Farming, forestry, hunting, installing or maintaining fences, selling or bequeathing the land, and restoring wildlife habitat are some of the uses that landowners typically retain under conservation easements.

For example, on an easement in the Black Earth Creek valley, one of the places where Groundswell focuses its work, a landowner wanted to maintain productive agricultural lands and protect groundwater recharge areas, while prohibiting additional residential development and most commercial use of the land. The easement he signed with the Land Trust protects the agricultural and conservation values of the land, while allowing him to continue to own and use the property.

Public access is not typically granted by a conservation easement, although it can be if a landowner desires.

Can a landowner get paid for placing a conservation easement on his or her land?

Federal, state, and local government grant programs fund the purchase of conservation easements for land that has certain features (such as high-quality soil) or is located in some areas (such as adjacent to parks or wildlife areas).  Otherwise, a landowner who wishes to place a conservation easement on his or her property may have to donate the conservation easement (and in that case, the landowner may be eligible for tax benefits).

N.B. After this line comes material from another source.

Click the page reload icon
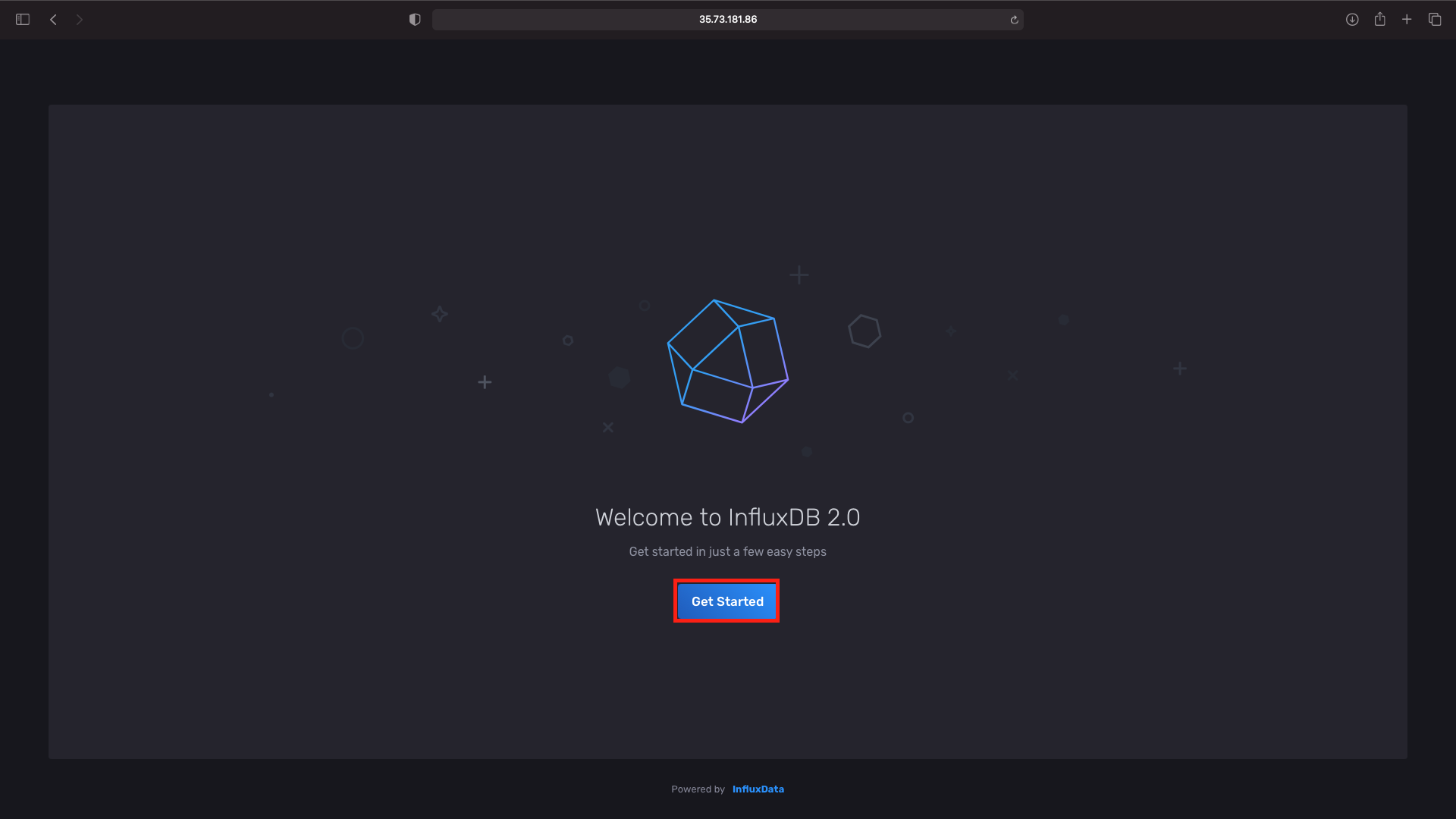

Why would a landowner consider placing a conservation easement on his or her land?


What rights does the easement holder have?

The easement holder typically has two rights: the right to enter the property for inspection (with notice to the landowner—usually this is done once a year), and the right to enforce the terms of the conservation easement (to uphold the landowner’s wishes for the property).

Who can I talk to if I am interested or if I have more questions?

For more information about Groundswell and how we can work with you, call Jim Welsh at (608) 258-9797.

Other Conservation Options

Donating or Selling Your Land for Conservation

If you are interested in donating or selling your land for conservation purposes, Groundswell may be able to help. In some situations, the Land Trust buys land as additions to state or county parks, trails, or natural resource areas.

Reserved Life Estate

With a reserved life estate, you sell or donate your land to Groundswell but continue to live on and use your property for the remainder of your life, or that of your immediate family members.